===== Entries supplied =====

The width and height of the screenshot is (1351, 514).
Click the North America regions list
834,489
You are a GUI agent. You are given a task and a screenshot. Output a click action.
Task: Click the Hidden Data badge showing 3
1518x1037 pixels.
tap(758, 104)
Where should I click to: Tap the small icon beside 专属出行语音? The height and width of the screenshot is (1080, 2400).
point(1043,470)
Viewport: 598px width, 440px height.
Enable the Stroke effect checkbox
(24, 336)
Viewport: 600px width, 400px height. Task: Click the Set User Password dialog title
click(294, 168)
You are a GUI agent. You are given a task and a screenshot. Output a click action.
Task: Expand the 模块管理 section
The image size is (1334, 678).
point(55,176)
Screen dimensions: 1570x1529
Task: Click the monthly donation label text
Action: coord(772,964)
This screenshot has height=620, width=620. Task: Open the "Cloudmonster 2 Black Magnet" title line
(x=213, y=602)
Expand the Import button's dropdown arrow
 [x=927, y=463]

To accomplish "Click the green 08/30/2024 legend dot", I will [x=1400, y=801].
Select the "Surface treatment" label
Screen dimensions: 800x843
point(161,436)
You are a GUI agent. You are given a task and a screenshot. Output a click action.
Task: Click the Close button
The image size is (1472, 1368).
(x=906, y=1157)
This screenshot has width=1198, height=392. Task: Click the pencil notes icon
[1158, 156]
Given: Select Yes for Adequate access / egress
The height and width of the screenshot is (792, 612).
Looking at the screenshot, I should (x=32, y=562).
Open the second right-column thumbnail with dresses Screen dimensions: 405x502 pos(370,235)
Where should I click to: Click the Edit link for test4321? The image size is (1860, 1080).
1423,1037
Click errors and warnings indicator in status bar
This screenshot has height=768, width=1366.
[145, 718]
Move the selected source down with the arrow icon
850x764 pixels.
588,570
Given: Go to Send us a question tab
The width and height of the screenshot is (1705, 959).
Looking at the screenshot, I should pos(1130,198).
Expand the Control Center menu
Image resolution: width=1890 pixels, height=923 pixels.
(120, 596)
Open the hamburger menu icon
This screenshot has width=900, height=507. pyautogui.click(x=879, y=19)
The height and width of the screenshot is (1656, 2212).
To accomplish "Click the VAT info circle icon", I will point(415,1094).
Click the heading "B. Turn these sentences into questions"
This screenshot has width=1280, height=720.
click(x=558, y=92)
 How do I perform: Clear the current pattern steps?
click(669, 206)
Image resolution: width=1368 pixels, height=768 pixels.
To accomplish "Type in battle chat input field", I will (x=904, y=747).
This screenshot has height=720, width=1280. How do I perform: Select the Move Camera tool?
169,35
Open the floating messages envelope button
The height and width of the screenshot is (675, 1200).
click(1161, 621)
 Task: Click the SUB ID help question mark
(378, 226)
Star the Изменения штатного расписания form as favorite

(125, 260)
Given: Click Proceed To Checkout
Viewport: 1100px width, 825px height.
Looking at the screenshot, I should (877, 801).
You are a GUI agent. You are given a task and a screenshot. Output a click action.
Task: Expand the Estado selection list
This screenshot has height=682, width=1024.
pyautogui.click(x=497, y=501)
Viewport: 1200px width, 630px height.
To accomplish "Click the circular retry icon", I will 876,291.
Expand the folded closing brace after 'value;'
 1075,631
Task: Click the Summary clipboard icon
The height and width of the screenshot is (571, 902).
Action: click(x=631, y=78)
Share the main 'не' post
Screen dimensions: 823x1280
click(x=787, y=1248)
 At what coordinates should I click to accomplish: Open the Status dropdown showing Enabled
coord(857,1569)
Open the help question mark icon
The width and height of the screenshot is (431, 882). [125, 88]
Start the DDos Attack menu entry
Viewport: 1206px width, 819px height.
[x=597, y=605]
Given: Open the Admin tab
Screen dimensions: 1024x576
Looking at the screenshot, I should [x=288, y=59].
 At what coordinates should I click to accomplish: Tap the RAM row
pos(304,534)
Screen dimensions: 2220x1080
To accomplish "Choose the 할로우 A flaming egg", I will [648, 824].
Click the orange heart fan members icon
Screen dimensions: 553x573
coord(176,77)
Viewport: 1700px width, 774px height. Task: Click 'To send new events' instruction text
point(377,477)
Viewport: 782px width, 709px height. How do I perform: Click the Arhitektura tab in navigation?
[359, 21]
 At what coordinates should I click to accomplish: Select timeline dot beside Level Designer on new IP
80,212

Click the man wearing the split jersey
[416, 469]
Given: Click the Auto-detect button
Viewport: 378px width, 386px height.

=====

* **What the task asks**
Copy exactly the line that contains "Start the DDos Attack menu entry" and every line after it, up to and including the last line of the records.

* **Response area**
Start the DDos Attack menu entry
Viewport: 1206px width, 819px height.
[x=597, y=605]
Given: Open the Admin tab
Screen dimensions: 1024x576
Looking at the screenshot, I should [x=288, y=59].
 At what coordinates should I click to accomplish: Tap the RAM row
pos(304,534)
Screen dimensions: 2220x1080
To accomplish "Choose the 할로우 A flaming egg", I will [648, 824].
Click the orange heart fan members icon
Screen dimensions: 553x573
coord(176,77)
Viewport: 1700px width, 774px height. Task: Click 'To send new events' instruction text
point(377,477)
Viewport: 782px width, 709px height. How do I perform: Click the Arhitektura tab in navigation?
[359, 21]
 At what coordinates should I click to accomplish: Select timeline dot beside Level Designer on new IP
80,212

Click the man wearing the split jersey
[416, 469]
Given: Click the Auto-detect button
Viewport: 378px width, 386px height.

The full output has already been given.